The founder of cyber security firm hacks and security, the expert guru Sunny Nehra with his team has been testing vulnerabilities of the govt. websites. Nehra with being in complete touch with the CERT-In ( Indian Computer Emergency Response Team), the nodal agency for responding to computer security issues and fixing them.
At least for decades the govt. websites haven’t been updated as stated by Mr. Nehra. The department only pays for hosting the domain and every single year the contract gets renewed for the same bidder and the ferocious cycle of outsourcing to the smaller firms at the lower costs are continuing.
Recalling such a chapter, Nehra stated at ET prime that once during the task he found out that bids worth crores of rupees were offered to firms without any complete background checks.
Just like Drupal, several government websites are still using outdated versions of content management software (CMS). Just as in our phones the apps required to be updated, timely updation to the most recent version of CMS is a vital part of basic cyber hygiene. A prime example related to this episode is the website of Haryana’s chief minister office, a government portal running on an outdated version of Drupal. The recent Indian Army’s website runs on an outdated version of Microsoft IIS when Mr. Nehra found out he tweeted to prime minister Narendra Modi.

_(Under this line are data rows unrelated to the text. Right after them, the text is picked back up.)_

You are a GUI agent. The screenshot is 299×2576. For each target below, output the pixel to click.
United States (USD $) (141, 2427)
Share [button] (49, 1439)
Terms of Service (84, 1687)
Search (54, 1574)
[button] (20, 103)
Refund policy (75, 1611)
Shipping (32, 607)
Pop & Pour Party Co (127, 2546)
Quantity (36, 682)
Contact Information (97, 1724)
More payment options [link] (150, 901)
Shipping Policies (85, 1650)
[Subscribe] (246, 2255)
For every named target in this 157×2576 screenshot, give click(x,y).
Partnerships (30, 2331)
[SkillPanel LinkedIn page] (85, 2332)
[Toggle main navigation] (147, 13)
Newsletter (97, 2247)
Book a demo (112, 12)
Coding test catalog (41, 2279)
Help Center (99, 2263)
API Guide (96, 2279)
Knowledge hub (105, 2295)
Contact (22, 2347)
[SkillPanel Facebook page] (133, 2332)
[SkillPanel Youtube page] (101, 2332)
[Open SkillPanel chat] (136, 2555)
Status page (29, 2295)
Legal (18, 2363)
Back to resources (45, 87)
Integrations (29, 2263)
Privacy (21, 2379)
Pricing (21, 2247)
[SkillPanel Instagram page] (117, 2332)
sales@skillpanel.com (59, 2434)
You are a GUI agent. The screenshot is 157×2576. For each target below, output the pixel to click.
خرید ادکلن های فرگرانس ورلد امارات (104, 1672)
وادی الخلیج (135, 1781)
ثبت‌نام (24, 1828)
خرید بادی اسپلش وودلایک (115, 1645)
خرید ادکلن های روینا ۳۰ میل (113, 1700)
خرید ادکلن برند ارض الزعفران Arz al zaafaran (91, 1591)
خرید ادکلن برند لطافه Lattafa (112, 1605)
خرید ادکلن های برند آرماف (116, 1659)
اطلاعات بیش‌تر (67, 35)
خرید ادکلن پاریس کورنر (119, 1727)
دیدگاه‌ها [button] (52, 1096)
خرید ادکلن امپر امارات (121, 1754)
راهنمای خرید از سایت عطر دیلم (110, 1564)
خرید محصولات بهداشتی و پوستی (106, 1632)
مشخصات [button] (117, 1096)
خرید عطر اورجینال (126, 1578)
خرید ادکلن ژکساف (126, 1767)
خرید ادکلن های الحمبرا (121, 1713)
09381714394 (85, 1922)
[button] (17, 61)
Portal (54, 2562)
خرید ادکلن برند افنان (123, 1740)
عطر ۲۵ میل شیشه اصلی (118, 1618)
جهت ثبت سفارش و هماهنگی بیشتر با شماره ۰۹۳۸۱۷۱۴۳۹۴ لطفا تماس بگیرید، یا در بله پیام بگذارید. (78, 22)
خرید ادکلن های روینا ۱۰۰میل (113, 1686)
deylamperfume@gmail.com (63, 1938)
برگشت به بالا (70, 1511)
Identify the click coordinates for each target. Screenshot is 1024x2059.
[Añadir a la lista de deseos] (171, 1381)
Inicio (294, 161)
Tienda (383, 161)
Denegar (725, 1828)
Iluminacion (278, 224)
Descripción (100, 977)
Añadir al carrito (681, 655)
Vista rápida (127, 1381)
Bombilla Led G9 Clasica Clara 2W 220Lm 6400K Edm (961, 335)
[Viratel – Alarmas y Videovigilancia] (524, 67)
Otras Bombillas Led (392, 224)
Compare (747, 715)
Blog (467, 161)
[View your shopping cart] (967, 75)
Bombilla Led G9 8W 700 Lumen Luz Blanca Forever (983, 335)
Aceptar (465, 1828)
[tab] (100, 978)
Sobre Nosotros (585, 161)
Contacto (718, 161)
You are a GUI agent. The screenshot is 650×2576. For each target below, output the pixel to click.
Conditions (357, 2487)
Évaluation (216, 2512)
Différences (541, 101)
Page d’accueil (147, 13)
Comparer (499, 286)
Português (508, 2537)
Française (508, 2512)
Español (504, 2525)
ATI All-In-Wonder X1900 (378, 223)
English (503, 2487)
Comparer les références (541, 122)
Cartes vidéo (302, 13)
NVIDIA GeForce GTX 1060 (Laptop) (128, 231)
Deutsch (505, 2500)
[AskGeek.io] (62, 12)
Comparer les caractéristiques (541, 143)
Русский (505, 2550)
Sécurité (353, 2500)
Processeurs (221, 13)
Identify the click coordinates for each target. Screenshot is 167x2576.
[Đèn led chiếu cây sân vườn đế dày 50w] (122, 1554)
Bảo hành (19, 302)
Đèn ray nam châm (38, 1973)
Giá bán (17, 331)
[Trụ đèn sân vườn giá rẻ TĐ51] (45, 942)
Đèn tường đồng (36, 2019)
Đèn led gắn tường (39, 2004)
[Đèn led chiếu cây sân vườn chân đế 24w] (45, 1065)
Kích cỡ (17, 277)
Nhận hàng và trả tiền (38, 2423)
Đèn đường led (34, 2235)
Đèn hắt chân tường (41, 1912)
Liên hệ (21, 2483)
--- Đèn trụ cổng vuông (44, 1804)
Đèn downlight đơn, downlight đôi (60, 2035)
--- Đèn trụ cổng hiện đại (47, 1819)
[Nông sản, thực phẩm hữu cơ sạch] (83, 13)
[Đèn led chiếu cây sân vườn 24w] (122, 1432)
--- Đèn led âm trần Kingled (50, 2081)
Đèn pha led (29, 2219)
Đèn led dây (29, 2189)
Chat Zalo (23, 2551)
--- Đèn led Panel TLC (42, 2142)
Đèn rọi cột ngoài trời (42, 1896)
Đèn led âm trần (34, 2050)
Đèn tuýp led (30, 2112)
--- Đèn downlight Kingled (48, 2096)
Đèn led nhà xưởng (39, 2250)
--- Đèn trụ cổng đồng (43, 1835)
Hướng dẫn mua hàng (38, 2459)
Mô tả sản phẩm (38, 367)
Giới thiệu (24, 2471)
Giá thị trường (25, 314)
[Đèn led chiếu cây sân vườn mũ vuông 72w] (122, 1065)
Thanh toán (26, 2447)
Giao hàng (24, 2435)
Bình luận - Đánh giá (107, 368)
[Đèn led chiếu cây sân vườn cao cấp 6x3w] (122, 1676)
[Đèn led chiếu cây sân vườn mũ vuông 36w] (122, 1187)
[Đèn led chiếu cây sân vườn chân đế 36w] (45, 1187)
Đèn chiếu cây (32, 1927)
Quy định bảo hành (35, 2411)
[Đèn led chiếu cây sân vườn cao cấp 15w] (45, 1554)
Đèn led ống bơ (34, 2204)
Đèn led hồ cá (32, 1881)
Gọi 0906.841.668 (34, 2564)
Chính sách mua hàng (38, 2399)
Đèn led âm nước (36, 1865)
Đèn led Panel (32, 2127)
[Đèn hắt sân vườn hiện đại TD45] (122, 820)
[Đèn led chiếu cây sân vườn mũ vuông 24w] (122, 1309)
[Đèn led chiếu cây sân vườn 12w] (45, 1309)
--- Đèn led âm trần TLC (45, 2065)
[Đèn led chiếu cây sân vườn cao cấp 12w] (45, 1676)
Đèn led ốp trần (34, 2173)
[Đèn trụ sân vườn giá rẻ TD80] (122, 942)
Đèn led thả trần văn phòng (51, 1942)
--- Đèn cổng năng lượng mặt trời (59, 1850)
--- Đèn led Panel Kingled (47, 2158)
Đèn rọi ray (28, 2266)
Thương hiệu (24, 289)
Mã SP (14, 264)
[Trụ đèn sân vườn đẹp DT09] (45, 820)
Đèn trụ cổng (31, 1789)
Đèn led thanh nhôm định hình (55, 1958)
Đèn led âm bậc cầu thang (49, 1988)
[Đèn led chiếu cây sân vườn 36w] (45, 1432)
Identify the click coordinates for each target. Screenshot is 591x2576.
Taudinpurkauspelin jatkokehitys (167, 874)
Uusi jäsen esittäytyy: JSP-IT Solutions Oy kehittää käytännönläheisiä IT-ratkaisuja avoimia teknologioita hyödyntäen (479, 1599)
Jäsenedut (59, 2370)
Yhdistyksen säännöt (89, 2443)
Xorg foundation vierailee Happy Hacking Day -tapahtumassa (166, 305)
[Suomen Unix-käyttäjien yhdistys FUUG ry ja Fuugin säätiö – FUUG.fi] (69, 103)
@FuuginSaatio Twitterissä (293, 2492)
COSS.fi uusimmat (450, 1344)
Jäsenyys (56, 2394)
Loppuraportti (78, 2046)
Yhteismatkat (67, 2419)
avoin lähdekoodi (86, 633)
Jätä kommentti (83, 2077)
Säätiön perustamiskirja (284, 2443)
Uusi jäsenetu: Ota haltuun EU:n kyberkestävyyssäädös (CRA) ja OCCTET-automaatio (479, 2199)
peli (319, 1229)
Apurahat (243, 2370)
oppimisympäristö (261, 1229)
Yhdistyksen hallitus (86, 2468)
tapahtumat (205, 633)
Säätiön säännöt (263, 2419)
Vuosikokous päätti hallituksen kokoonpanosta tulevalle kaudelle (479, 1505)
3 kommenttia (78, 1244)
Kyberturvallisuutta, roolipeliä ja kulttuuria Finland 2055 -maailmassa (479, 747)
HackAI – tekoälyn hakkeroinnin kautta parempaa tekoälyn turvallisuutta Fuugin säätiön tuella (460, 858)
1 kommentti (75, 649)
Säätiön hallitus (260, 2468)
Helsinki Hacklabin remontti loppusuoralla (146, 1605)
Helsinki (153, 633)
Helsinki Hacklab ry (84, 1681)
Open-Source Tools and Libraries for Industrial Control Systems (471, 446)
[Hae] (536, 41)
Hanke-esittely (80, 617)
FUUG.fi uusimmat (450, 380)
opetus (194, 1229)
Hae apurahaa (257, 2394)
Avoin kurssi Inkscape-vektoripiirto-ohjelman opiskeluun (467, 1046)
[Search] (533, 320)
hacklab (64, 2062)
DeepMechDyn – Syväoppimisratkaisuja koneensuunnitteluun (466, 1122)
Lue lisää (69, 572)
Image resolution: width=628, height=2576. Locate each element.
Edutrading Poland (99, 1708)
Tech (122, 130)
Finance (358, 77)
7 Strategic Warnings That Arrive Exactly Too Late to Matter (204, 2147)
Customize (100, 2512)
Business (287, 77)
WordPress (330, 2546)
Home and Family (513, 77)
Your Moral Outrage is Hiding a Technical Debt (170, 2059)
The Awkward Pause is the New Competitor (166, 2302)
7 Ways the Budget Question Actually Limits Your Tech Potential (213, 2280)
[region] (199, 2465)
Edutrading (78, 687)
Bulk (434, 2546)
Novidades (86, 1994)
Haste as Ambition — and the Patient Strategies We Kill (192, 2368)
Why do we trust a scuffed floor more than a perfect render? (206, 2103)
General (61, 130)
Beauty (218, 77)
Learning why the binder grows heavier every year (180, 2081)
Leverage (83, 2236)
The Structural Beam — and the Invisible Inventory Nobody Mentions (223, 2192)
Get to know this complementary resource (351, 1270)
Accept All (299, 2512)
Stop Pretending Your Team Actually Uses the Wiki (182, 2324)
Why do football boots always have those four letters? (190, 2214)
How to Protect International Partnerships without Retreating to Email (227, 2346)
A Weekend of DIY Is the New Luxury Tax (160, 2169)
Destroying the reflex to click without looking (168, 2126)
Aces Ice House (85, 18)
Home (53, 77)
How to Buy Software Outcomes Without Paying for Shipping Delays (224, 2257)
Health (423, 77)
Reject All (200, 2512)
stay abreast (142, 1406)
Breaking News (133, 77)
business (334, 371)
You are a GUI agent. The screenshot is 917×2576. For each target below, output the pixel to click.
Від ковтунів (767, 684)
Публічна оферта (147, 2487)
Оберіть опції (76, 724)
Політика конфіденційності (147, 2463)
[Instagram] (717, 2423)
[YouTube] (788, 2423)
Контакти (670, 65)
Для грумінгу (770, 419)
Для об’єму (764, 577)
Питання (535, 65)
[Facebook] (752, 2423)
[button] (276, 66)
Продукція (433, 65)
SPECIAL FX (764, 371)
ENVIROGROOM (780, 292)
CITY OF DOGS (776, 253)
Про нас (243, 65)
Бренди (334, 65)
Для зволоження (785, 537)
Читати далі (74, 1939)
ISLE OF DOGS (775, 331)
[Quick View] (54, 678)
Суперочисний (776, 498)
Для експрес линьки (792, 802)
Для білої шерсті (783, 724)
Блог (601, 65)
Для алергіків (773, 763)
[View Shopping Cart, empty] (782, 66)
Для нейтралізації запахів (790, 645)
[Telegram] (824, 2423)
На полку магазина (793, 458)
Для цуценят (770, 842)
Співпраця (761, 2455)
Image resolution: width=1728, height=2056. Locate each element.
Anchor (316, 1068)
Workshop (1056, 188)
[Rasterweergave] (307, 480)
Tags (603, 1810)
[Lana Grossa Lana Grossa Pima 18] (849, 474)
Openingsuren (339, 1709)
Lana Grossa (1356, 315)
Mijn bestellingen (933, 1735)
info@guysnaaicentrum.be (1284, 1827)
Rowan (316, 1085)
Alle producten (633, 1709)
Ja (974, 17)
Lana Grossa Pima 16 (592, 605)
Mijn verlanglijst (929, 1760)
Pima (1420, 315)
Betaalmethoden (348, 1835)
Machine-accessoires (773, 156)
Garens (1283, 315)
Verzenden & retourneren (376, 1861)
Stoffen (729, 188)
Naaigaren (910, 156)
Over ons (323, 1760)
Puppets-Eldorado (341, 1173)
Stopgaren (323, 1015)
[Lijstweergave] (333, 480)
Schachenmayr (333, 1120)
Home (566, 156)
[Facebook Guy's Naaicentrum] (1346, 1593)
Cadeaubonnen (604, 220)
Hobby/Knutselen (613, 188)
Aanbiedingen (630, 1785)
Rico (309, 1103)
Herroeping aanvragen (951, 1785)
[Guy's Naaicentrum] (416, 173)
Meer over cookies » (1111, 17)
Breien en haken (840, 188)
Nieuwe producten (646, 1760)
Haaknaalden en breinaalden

The outdated versions of the software could help a threat actor to bypass IP and the restrictions of the domain. According to Nehra common, CMS platforms just like Drupal and WordPress have various loopholes in their outdated versions which are very known by the hackers. Nehra also added that prime minister Narendra Modi’s website has a consequential API ( application programming interface) problem, which has finally been fixed. Nehra stated that such loopholes should be assessed and fixed in a timely manner.